If you don’t like graphs and numbers don’t worry about the colourful pictures underneath. All that you really need to understand is that: the demand curve slopes downward (because as the price goes up, we as consumers tend to buy less of a good) and the supply curve slopes upward (because as the price goes up, those greedy producers tend to want to sell more). You can see from graph A that at $8.00, people will want to buy two cars ie two cars will be demanded, and further down the demand curve, if the price were only $6.00, four cars will be demanded. The supply curve in graph B works the same way but in reverse. At $5.60 suppliers will only want to sell 3.6 cars, but at $6.00 they will supply 4 cars. (note however that the three demand curves in the graphs A, B and C are all the same ie based on the same equation, and all three supply curves are based on the same equation). Of course only one price and quantity can arise in a market, and buyers and sellers get together and decide on the price that results on the same amount being supplied that is demanded. That price on our graph as you can see is $6.00, where four cars will be sold in our market.

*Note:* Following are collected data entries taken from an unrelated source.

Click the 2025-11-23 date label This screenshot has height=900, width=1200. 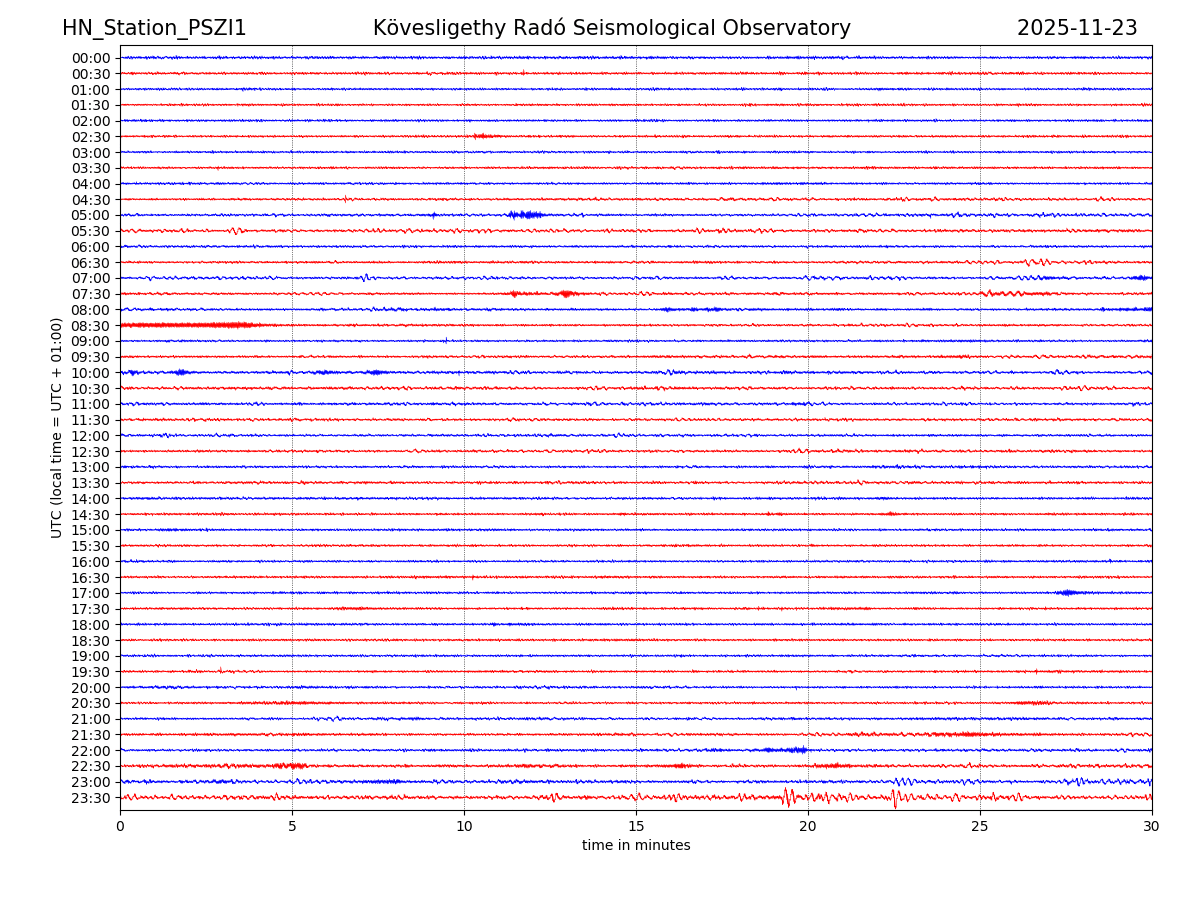[1076, 29]
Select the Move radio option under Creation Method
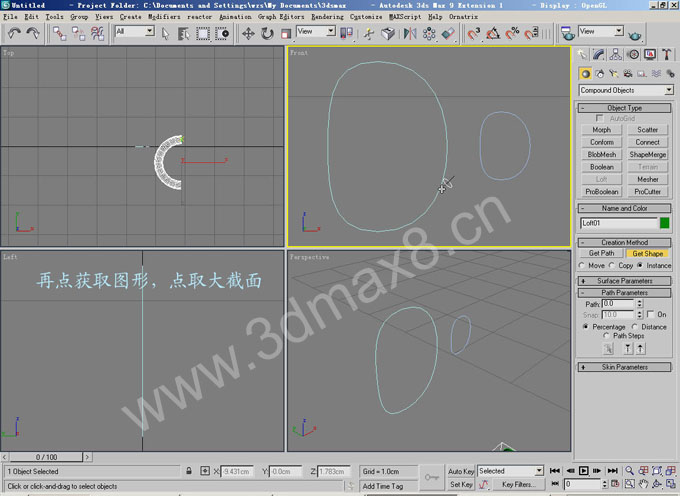680x496 pixels. point(585,266)
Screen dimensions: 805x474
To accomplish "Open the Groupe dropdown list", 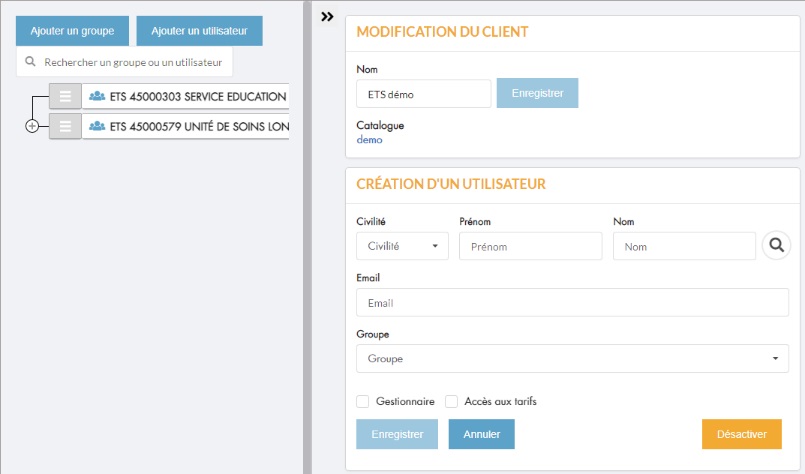I will (x=572, y=358).
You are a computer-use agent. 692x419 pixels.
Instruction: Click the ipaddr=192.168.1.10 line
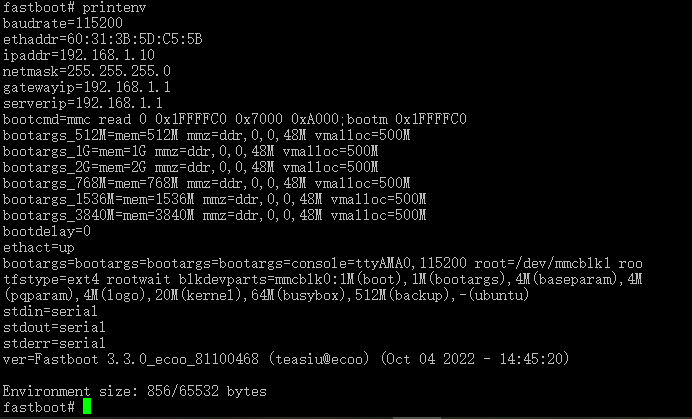pos(79,55)
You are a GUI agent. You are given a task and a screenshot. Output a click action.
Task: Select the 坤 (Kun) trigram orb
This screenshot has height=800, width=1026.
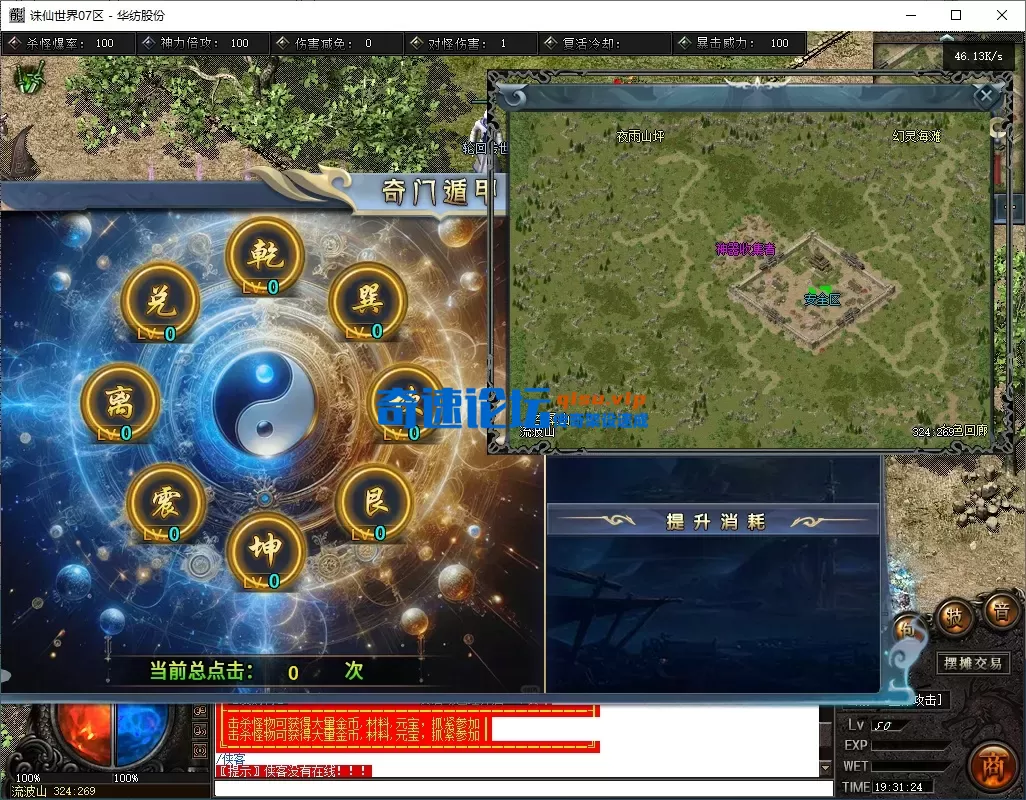(266, 551)

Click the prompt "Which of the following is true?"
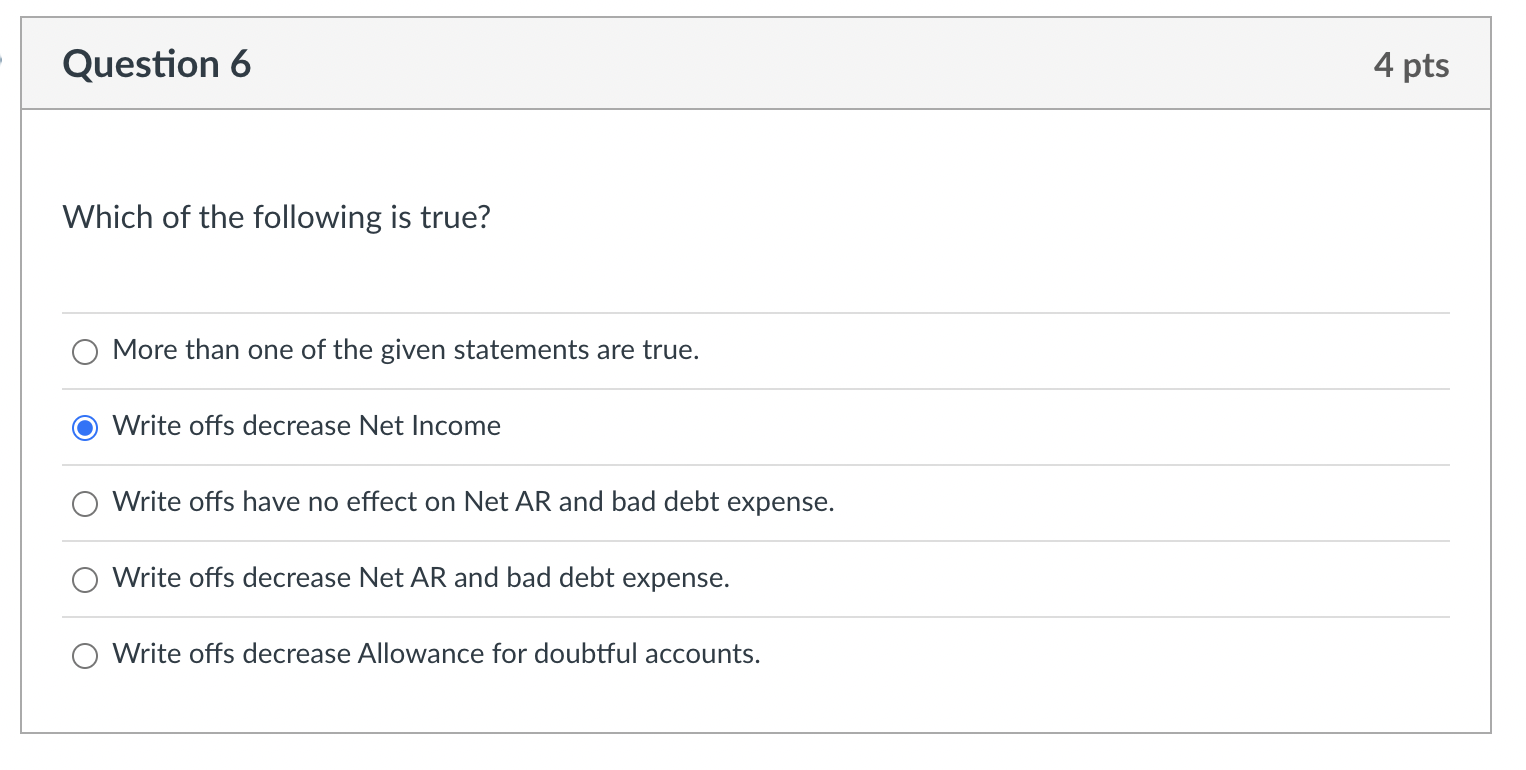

What’s important to notice for the purpose of implementing a tax, is that some people would have bought a car even if the price of the car was $8.00, and those people have only had to pay $6.00. In fact, based on the demand equation used, if the price of a car were nine dollars, one car would still be bought, implying that one person values a car at nine dollars. If the price were eight dollars, two cars would have been bought. Yet all these people only had to pay $6.00. This excess of “value received’ over “amount paid” is called, oh yes; consumer surplus, and you can bet by the end of this article, I plan to convince you that labor’s carbon tax is gonna reduce it. One way to calculate consumer surplus is to work out at each price how many cars would be sold, and calculate how much extra value was received above the six dollar price that was paid. For example if the price were nine dollars, one car is sold (implying it was valued at nine dollars) and six dollars was paid for it, meaning an extra three dollars in consumer surplus was enjoyed. At eight dollars, one more car would be sold, meaning this car (valued at eight dollars) provided a consumer surplus of two dollars. Doing this for every price will allow you to calculate total surplus, however a better way is to calculate the area underneath the demand curve, but above the price. This is the green shaded area in Graph A, and is equal to $8.00 (the fact that this equals the $8.00 highlighted on the vertical axis is purely coincidental).

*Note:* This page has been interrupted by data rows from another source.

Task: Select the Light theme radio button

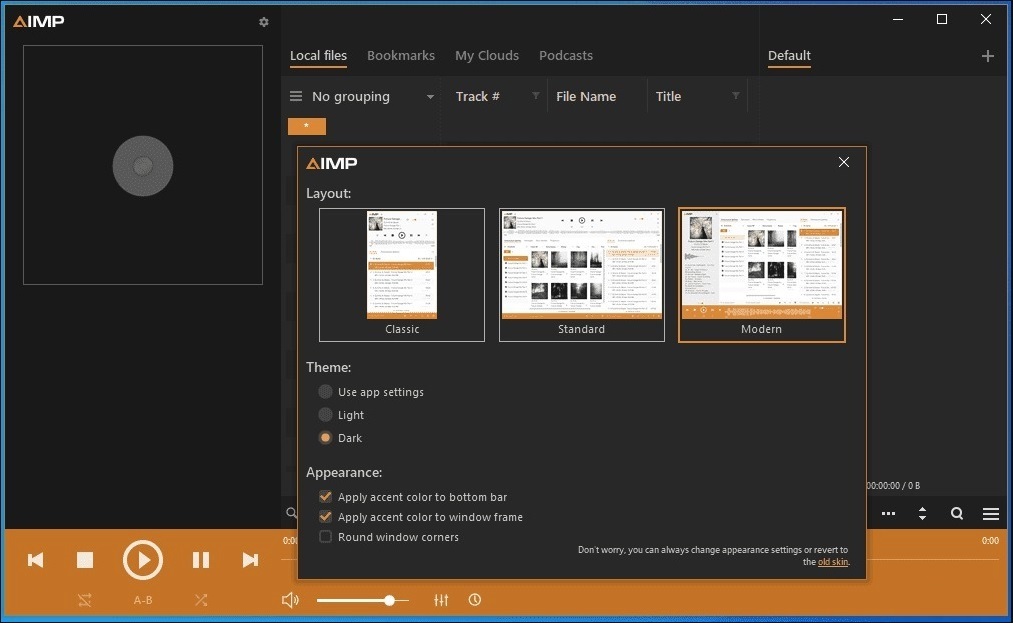Action: click(x=325, y=415)
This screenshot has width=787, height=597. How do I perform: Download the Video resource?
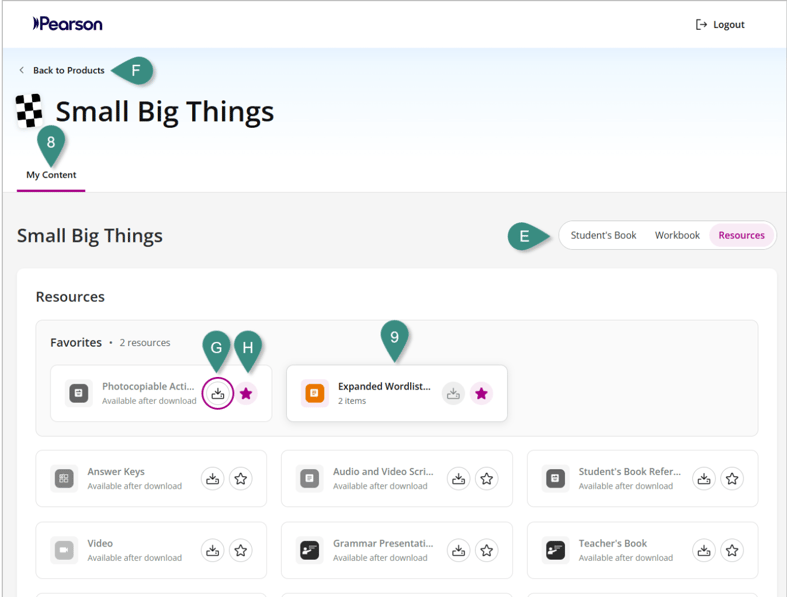213,550
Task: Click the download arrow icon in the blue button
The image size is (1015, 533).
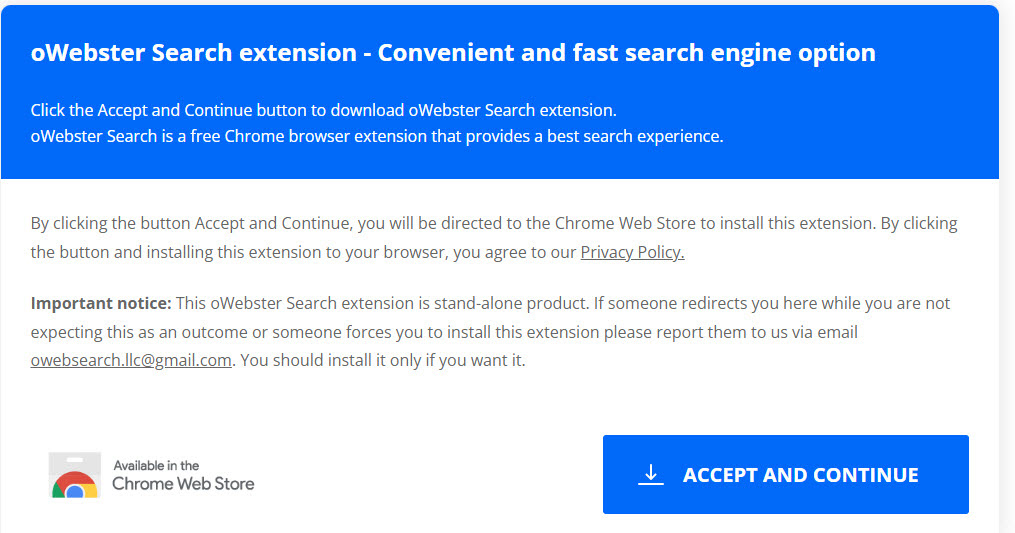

In graph B you’ll notice that even if cars were sold for only $5.60, producers of cars would still wish to sell 3.6 of them, yet at the market price they are able to receive $6.00 for each car. As you can see, these producers are receiving a producer surplus of forty cents. Producer surplus is worked out by calculating the area above the supply curve but underneath the price: the yellow area in Graph B, equal to $8.00.



One of the cool things about having studied economics is that you know the true “value” being traded in a market is not just the price of a good multiplied by how many are sold. It’s not gonna get you laid or anything, but it does gives you a useful tool for analysing the costs and benefits of a lot of government intervention. The effect of a tax is to put a wedge between the price that buyers pay and the price that sellers receive. The government pockets the difference.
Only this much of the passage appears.